Education feeds creativity. We innovate within the compass of the known. The more better. Ezekiel's wheel was a spacecraft, but they lacked vocabulary, later a car was a "horseless carriage". We use known concepts to explain future visions. We copy and call it innovation. Japan copied USA products for decades; "practice makes perfect"; they made them cheaper, better and innovation followed. We are mere consumers. The world does not need a new car but for cars to be safe, fuel-efficient, non-polluting, cheap. Don't make a car, invent a maintenance-free battery which lasts the life of the car at a fair price -- get rich! Be cutting edge! Tweak a component, add value! What about a mobile phone that uses body temperature to stick to a hand? I will buy one. Yes, we can!

Public policy

We need more science in the public space. Too many are science averse and perversely inclined to the mystical. Does God wonder why he gave us brains we do not use? If He was Toyota, he would recall us.
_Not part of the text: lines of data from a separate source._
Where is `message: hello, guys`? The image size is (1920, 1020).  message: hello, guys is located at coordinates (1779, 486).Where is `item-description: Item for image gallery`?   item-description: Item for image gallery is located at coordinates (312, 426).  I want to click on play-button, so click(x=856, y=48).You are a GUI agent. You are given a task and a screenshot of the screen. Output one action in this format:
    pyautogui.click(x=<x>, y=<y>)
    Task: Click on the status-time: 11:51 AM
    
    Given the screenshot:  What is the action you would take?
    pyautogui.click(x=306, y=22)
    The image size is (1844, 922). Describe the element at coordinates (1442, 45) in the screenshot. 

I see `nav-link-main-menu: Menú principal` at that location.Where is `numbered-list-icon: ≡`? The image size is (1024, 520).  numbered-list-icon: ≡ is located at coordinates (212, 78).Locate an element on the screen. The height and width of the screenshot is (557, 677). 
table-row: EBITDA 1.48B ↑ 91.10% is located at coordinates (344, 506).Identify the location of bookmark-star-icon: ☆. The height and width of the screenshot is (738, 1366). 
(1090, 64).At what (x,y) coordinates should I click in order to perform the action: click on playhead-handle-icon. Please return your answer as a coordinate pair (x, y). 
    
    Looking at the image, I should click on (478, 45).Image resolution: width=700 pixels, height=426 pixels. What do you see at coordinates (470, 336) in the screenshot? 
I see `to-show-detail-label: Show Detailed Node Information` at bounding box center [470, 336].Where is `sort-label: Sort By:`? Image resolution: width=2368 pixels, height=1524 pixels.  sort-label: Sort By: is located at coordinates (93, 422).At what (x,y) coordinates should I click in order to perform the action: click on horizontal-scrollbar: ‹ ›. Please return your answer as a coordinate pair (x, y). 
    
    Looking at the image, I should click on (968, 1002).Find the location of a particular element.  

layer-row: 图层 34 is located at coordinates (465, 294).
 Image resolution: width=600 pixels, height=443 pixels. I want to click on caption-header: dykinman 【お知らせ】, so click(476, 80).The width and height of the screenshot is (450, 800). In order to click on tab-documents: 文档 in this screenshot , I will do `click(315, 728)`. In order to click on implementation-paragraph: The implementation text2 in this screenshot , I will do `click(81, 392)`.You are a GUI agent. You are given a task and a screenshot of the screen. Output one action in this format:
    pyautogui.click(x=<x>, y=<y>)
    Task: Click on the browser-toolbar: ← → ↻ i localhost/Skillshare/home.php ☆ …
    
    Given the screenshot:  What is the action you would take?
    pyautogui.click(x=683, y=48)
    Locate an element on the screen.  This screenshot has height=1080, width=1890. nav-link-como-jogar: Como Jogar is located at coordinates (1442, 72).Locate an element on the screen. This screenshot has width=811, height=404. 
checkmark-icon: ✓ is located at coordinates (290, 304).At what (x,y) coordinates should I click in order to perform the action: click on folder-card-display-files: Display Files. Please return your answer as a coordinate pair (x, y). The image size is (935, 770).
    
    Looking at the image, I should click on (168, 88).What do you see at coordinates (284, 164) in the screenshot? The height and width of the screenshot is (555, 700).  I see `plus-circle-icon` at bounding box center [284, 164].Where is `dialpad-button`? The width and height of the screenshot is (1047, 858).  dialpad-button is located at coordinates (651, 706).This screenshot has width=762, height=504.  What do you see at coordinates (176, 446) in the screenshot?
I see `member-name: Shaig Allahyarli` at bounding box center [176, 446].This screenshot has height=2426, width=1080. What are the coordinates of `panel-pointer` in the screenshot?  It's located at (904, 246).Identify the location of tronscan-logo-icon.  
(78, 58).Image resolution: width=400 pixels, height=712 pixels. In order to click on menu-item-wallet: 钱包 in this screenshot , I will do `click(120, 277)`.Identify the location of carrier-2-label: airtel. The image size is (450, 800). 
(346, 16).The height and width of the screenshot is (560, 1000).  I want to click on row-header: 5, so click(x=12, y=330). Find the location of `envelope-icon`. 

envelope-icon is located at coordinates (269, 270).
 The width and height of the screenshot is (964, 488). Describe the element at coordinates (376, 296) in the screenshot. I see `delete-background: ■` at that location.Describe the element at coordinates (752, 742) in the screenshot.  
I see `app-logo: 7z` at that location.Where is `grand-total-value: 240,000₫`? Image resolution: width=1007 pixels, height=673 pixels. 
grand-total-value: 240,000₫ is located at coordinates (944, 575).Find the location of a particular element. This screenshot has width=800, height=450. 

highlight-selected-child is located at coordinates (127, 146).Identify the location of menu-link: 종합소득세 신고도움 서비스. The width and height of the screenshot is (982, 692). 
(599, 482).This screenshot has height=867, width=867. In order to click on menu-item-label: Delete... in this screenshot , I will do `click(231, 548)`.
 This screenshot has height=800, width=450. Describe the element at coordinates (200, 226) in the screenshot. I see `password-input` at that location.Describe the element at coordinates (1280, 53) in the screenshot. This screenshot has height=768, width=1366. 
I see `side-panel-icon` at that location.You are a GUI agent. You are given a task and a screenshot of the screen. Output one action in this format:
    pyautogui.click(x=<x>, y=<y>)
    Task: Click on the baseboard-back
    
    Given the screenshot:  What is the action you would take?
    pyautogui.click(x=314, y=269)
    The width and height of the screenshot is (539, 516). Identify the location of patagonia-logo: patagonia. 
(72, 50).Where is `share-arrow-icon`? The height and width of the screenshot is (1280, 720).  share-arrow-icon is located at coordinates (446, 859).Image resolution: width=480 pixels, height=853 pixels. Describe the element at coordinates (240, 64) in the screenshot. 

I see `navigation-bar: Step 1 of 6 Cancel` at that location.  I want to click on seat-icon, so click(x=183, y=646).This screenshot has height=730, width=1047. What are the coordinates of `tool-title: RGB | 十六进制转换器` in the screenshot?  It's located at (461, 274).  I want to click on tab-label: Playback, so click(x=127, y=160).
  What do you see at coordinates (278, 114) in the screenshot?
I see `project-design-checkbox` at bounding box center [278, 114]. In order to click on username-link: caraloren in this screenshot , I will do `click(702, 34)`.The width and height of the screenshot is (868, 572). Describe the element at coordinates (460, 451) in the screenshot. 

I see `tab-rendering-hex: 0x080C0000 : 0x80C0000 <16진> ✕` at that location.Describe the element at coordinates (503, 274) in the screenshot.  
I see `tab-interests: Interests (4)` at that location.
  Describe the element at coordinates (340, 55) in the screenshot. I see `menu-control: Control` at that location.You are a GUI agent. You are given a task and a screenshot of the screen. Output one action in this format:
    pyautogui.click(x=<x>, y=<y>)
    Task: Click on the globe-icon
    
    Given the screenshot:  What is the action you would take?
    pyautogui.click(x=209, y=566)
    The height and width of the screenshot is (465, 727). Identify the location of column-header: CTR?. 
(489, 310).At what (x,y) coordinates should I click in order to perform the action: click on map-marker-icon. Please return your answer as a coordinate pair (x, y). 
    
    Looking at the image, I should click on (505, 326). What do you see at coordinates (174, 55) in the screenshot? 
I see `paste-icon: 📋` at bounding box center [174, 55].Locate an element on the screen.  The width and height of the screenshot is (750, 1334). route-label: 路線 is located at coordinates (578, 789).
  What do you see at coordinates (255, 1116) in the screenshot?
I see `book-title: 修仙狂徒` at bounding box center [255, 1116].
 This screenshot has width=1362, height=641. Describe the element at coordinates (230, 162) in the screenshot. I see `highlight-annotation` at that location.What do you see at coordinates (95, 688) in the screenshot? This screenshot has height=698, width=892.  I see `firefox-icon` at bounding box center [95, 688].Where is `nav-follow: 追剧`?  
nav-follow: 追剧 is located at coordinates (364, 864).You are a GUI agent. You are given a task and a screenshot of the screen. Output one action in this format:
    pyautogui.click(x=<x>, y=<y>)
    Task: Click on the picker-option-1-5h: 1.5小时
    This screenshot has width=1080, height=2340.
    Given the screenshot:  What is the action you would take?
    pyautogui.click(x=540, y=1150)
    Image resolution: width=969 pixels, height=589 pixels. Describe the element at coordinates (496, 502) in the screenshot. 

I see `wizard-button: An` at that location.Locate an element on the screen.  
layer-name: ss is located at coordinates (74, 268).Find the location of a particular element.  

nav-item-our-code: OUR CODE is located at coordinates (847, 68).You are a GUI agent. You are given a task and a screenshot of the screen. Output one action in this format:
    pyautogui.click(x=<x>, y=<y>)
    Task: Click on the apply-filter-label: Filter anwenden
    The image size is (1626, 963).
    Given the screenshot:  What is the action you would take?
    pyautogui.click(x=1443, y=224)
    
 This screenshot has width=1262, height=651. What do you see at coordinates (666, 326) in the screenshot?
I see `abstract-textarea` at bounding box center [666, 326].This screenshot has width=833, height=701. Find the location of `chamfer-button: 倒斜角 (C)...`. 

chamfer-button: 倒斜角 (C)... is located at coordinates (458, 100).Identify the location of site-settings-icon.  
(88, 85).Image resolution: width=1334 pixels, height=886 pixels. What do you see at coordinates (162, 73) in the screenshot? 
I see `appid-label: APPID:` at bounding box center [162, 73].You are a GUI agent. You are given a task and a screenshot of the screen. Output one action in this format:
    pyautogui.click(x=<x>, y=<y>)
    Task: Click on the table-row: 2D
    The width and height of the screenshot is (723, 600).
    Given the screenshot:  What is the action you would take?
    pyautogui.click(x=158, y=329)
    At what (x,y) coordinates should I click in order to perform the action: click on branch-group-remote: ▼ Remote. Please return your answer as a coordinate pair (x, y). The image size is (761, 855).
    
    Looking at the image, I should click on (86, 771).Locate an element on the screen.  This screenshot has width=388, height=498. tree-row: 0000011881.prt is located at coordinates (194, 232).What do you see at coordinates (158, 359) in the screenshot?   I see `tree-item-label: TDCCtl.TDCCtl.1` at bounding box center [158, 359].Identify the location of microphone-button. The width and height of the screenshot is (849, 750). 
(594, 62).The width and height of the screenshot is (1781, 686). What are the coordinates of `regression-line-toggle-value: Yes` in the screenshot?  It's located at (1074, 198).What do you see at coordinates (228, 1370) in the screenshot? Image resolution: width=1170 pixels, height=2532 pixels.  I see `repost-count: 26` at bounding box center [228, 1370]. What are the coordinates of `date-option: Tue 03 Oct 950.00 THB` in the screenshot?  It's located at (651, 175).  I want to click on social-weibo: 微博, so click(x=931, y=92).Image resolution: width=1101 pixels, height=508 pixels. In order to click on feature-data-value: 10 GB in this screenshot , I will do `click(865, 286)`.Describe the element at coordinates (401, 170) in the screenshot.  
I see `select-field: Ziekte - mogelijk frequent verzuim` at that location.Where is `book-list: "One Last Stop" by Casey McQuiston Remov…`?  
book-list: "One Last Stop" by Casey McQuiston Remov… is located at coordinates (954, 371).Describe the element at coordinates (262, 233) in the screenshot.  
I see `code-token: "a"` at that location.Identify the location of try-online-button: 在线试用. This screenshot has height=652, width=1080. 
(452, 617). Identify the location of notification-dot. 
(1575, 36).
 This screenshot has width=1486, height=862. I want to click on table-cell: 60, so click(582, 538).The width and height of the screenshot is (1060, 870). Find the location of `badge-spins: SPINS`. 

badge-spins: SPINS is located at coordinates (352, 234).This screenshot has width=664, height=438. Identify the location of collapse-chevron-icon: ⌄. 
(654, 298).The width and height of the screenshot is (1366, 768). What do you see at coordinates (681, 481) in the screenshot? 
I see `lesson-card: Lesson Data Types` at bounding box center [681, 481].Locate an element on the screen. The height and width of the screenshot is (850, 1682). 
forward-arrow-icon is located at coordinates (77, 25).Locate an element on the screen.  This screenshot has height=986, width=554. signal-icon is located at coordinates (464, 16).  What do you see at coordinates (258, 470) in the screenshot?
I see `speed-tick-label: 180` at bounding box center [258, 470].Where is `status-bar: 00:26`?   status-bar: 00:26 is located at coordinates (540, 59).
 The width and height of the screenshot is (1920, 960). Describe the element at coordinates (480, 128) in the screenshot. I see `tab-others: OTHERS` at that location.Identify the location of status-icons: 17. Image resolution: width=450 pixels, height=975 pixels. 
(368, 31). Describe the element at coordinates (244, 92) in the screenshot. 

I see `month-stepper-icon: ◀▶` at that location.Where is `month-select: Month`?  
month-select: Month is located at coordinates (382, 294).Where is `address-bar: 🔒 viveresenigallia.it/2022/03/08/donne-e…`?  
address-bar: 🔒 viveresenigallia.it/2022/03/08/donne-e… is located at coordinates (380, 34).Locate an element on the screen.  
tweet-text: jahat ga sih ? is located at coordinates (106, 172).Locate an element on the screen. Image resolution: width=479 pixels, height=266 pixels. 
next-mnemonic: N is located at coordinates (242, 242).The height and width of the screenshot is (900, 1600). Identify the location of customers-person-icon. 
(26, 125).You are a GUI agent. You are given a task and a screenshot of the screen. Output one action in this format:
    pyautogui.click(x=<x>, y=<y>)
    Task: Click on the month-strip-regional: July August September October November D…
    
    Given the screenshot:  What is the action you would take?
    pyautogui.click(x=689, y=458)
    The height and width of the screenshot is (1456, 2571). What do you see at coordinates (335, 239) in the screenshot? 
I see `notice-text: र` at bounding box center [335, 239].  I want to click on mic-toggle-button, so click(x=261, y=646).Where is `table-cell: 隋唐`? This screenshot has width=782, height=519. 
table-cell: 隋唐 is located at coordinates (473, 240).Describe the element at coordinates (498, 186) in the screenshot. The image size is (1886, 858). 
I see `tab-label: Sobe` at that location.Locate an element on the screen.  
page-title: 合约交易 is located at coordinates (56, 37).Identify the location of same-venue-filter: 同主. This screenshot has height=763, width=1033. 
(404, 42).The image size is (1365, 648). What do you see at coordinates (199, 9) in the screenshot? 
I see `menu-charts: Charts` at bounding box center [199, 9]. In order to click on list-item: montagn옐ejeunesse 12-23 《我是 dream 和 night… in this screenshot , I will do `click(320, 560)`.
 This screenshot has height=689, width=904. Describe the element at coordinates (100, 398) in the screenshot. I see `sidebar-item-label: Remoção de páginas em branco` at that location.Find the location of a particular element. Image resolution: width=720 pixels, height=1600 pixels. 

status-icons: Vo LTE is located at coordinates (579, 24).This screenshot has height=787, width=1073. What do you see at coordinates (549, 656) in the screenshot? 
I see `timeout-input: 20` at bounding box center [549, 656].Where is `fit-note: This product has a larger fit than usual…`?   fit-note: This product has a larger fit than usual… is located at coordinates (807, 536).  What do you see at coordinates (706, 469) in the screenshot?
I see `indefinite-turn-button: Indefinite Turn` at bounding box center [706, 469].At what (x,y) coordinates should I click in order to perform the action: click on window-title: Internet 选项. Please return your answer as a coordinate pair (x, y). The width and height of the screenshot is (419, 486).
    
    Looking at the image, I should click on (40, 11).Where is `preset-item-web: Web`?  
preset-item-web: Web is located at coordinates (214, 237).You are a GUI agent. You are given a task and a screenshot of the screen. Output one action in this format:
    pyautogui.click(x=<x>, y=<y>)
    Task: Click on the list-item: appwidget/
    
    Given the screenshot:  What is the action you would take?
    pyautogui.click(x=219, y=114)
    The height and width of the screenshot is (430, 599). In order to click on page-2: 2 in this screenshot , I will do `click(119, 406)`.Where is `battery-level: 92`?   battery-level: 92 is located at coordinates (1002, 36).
We need a czar to lead a "Public understanding of STEM" campaign; a chair at UTech; contests, competitions for innovation we can use; firms must support mainstreaming STEM (TVET is "Technology in action", the "T" in STEM) in schools and villages; big-up STEM Academies with deep competency-based courses -- you know and can, do! Appoint Dayton Campbell a champion for STEM in Parliament to elicit the public interest science impact in state projects and enlighten the masses? We botched the conversation on Goat Islands -- a teachable moment lost! A monthly science talk or demo at the "University of Sam Sharpe Square" for the masses. Make it sexy, funny! Stay conscious, my friend!